Elastic giving way in public: a common occurrence in the past
Until man-made fibres came in sometime during the 1950s, it was quite normal for women's knickers and half-slips and boys' socks to be held up with elastic. With women's underwear, the elastic was threaded through the hem of a waistband and secured together at its ends. It was not sewn onto or into the fabric itself as is usual today. For boys' socks it was secured at its ends into a loop and held under the top of a turned-over sock to keep the sock up.
In use, elastic came unsewn or unknotted after a time, and it happened suddenly and unexpectedly, leaving nothing to hold up the knickers, half-slips or socks.

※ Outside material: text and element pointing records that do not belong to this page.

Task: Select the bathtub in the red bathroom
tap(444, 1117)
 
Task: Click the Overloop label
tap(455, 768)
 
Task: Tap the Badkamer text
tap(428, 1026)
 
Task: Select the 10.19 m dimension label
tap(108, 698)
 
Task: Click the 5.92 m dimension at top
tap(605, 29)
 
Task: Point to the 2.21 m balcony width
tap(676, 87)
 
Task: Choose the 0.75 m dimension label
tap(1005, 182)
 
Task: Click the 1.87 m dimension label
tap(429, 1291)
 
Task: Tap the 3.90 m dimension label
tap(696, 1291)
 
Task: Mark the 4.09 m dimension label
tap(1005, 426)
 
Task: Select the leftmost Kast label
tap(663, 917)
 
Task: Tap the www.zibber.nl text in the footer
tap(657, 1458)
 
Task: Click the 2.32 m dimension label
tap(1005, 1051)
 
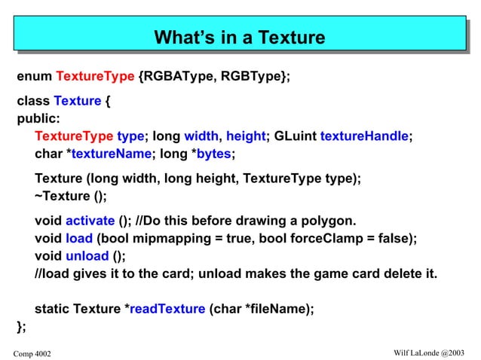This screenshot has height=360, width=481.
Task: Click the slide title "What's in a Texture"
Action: click(240, 37)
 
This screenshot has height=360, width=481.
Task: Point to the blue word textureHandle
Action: click(364, 136)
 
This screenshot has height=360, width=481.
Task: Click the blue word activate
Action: click(90, 221)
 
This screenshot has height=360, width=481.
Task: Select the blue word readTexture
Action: click(167, 308)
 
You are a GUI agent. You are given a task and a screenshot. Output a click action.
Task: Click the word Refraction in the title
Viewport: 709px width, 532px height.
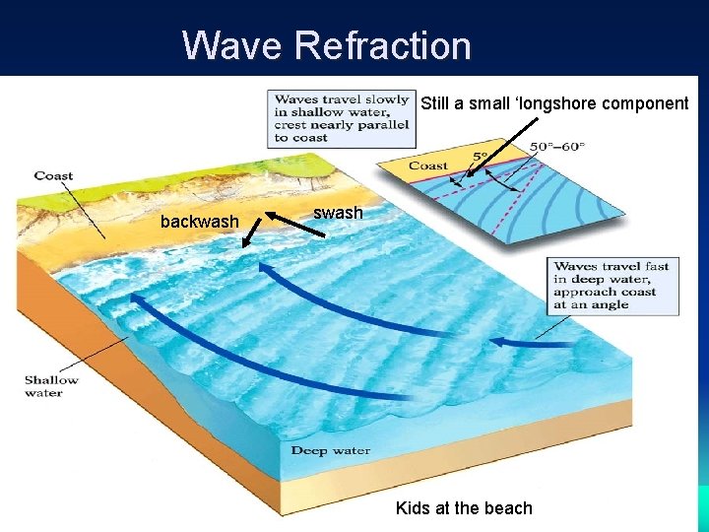point(383,45)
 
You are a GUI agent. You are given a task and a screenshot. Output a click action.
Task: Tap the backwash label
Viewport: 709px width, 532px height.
point(200,222)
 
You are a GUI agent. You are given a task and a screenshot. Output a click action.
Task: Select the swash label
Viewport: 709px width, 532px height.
point(338,213)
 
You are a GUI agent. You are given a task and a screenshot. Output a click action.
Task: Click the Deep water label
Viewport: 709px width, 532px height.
point(331,451)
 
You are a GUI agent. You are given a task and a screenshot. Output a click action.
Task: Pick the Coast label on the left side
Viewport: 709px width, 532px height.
point(53,176)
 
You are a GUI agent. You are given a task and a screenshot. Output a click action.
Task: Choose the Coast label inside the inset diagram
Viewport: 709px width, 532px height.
point(428,166)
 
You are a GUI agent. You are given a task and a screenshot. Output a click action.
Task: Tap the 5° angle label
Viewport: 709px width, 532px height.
point(480,156)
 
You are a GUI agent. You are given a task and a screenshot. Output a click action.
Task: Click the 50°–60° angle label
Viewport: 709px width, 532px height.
point(557,147)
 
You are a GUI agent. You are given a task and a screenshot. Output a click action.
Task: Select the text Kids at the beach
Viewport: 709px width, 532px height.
point(464,508)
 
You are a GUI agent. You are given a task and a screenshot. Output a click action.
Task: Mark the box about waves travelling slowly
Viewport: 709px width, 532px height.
point(341,118)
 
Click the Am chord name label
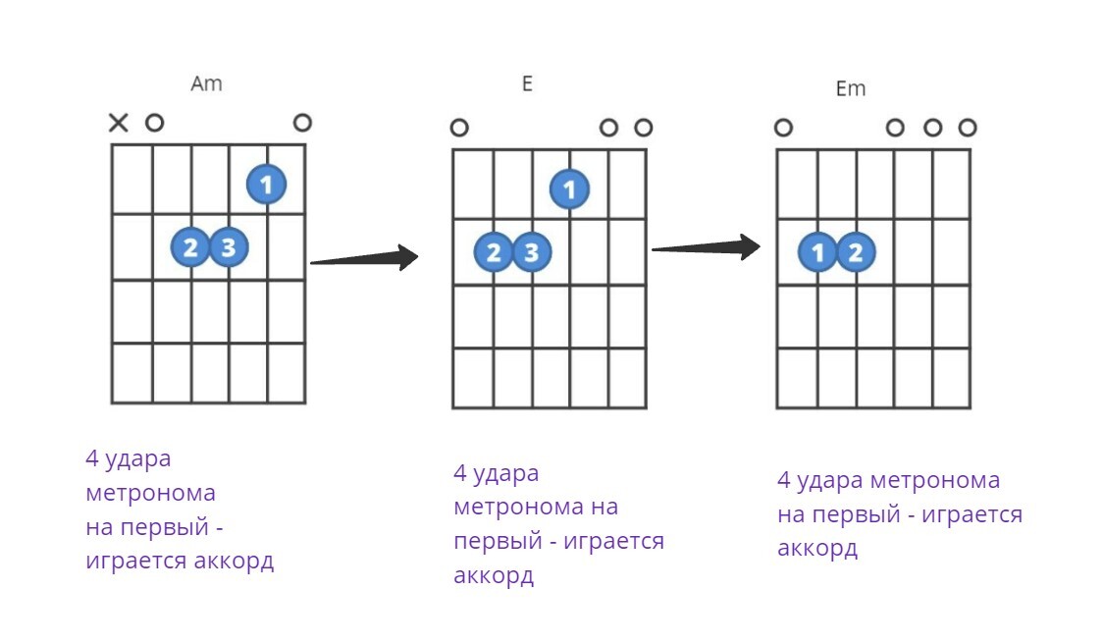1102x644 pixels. click(x=206, y=83)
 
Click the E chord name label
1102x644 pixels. click(x=527, y=83)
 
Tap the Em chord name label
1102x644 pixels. click(x=850, y=88)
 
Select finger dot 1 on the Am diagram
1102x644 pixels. click(x=266, y=184)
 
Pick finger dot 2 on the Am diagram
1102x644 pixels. click(x=190, y=247)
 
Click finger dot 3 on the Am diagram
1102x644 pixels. click(x=228, y=247)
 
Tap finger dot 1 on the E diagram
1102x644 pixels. click(x=569, y=188)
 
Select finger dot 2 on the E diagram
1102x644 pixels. click(x=494, y=252)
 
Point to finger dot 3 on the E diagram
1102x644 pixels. click(x=531, y=252)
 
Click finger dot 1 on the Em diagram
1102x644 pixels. click(x=817, y=252)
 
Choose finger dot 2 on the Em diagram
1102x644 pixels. click(x=855, y=252)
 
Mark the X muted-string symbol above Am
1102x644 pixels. click(x=118, y=123)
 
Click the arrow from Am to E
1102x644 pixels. click(x=364, y=259)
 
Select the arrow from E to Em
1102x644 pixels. click(x=706, y=247)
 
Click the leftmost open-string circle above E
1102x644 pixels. click(x=459, y=128)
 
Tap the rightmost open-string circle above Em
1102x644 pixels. click(x=968, y=128)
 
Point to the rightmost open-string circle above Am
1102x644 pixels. click(x=302, y=123)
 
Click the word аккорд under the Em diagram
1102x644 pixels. click(x=817, y=548)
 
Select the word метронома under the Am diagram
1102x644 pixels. click(x=150, y=493)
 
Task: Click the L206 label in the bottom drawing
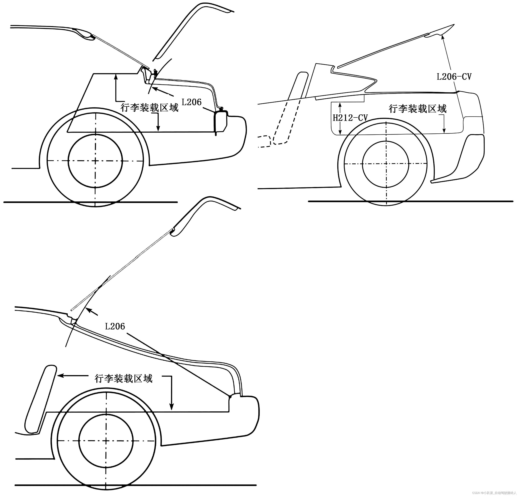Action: point(115,327)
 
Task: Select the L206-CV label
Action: point(454,77)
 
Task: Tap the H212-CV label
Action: point(350,118)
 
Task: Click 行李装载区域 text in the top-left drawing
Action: point(149,108)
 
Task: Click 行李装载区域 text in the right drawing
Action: point(417,109)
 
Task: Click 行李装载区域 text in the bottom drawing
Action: point(123,379)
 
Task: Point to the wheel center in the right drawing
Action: point(386,164)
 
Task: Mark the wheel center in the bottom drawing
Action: point(106,441)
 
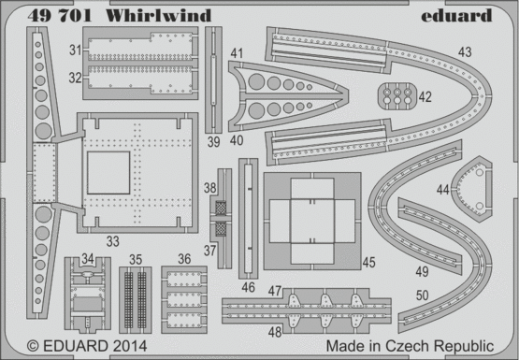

What to do when underwear elastic came undone
If a girl or woman was sitting down at the time, and felt the elastic 'go', the knickers or half-slip could be hitched up for a time by holding through the top clothes. If not, the item of underwear simply dropped around the ankles in full view of everyone. Every girl and woman at the time experienced this at some point, and every boy and man at the time must have seen this happen, even though the polite thing to do was to avert the eyes and say nothing - certainly never to laugh.
When it happened, there was nothing for the girl or woman to do but to stoop, step out of the item and pick it up. I am told that this even happened to my school headmistress during school assembly - a story never to be forgotten by the girls who saw it, although it was before my time.
Of course, this use of elastic meant that new elastic could easily be threaded through, so that the item readily became useable again - something that cannot happen today's elastic woven into the fabric. So it fitted the 'make do and mend' society. Today items have to be thrown away when the integrated elastic loses its strength.
What to do when sock garters came apart
Elastic loops round the tops of socks and hidden by the turn-over of the tops were known as garters. Every boy had them; girls seemed to have shorter socks which didn't need garters. With small boys for whom it was the fashion to wear short trousers, the resulting rumpled socks round their ankles looked most ungainly. Ungainly, yes, but not embarrassing as was the case of knickers and petticoats falling down.
Often garters were just quickly replaced by knotting together the ends of a new length of elastic - which, of course, showed as a lump behind the sock. The ends were sewn together for a flat, more refined appearance.